**SELECTED TEXT**
** start **
Updated Guide to Saving Money in Norway

How to Save Money in Norway

Norway and Scandinavia are some of the most expensive countries in the world to visit. The standard of living in Oslo is 120% higher than in Bangkok. This is evident in all aspects of life. The air is clean, the roads are driven primarily by electric cars, the food is healthy, and nature is everywhere, well-preserved and beautiful. Despite the costs, here we are (for the second time), a frugal family of six living in Norway. People must think we are crazy, but honestly this country is not as expensive as everyone thinks. Here’s what we do to live on a budget.

How to Save Money in Norway, Feeding a baby moose at a nature park in Norway

Feeding a baby moose in Nesbyen, Norway

Eat cheaply and shop smart

Eating out in Norway is beyond expensive. Trust me on this one. A pizza is $30, a beer $15, a normal meal is $25 dollars. Avoid that at all costs. Cooking at home is a must.
** end **
[Dataset items]
** start **
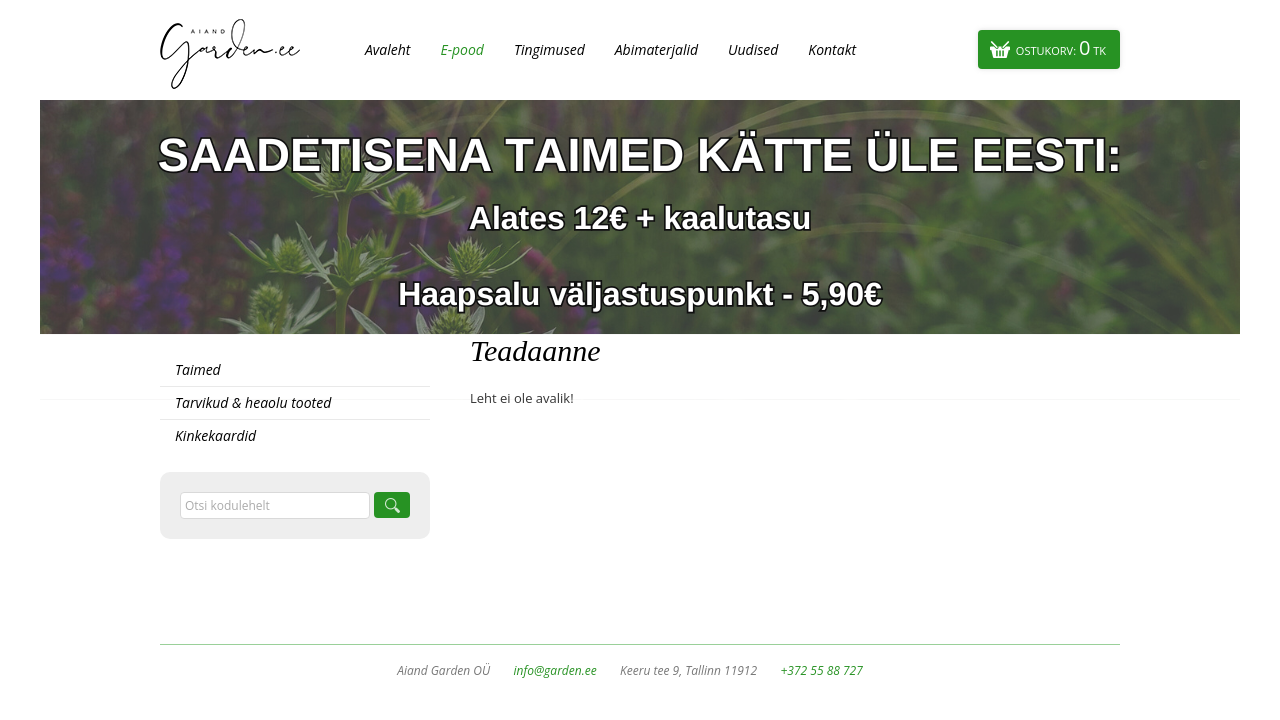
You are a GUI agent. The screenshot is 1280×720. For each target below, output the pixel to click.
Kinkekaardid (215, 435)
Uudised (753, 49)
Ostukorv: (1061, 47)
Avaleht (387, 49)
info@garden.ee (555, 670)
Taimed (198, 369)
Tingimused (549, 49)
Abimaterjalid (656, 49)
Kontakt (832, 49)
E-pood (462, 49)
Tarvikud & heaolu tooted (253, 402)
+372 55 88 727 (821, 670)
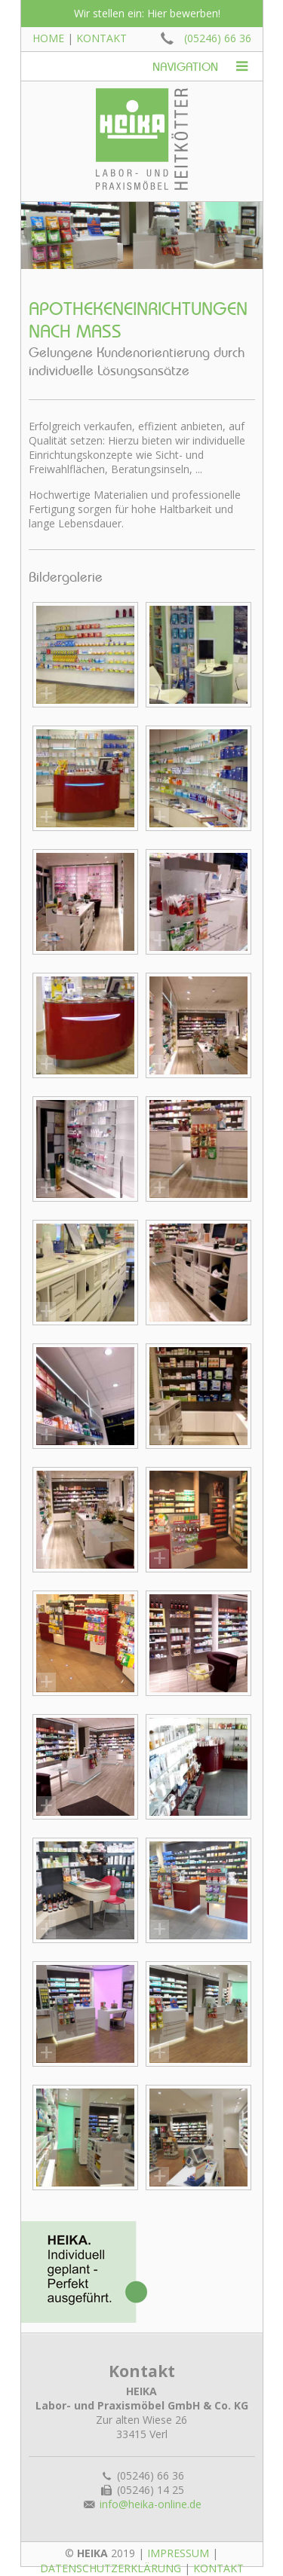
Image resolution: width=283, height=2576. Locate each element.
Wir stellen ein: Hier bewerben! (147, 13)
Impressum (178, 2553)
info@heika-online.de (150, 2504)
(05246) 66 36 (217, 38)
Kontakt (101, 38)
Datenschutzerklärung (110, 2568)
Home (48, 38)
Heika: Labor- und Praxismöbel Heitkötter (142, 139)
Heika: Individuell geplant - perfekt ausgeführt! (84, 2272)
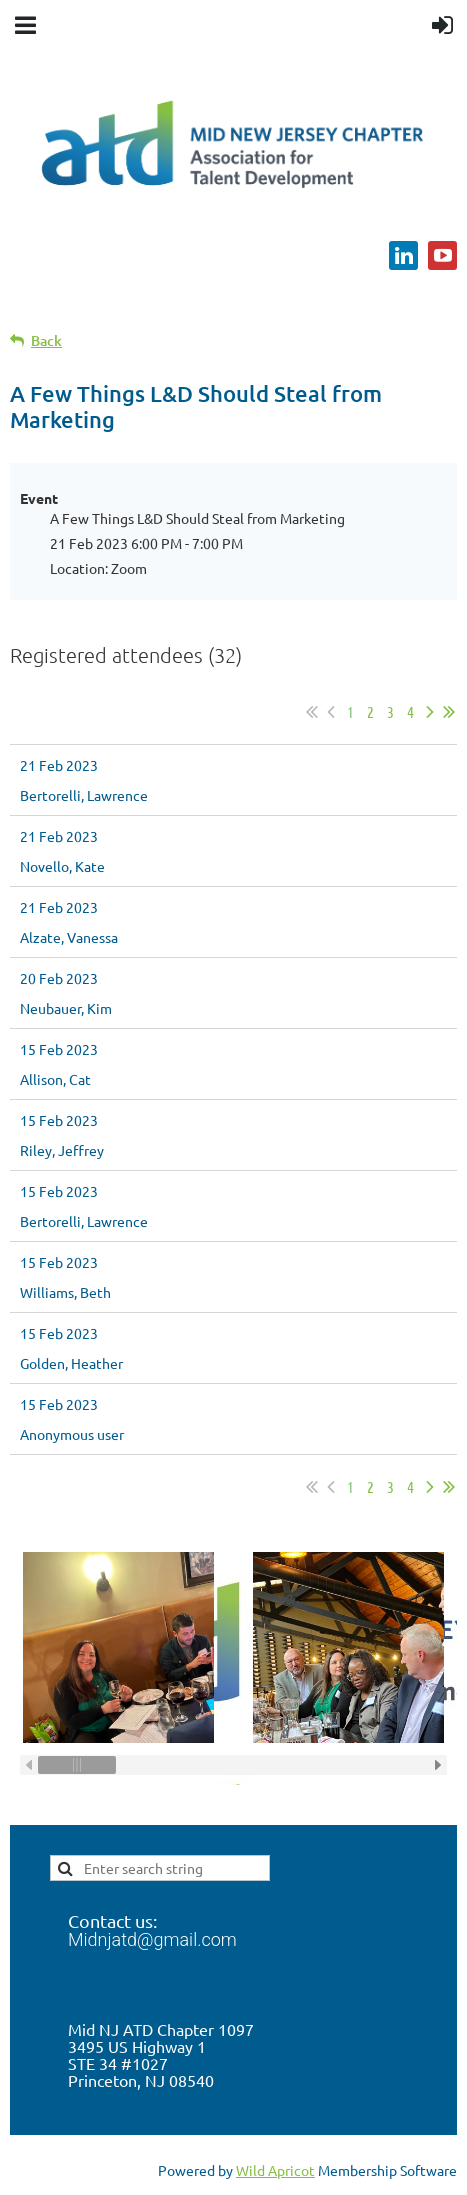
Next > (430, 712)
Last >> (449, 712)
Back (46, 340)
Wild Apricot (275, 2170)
** end **
**TASK DESCRIPTION**
Using the Norway savings guide, answer these questions:
1. By what percentage is the standard of living in Oslo higher than in Bangkok?
2. Where was the baby moose fed?
3. What does a beer cost when eating out?
The items were drawn from a source separate from the text.

**WRITTEN ANSWER**
1. 120%
2. Nesbyen, Norway
3. $15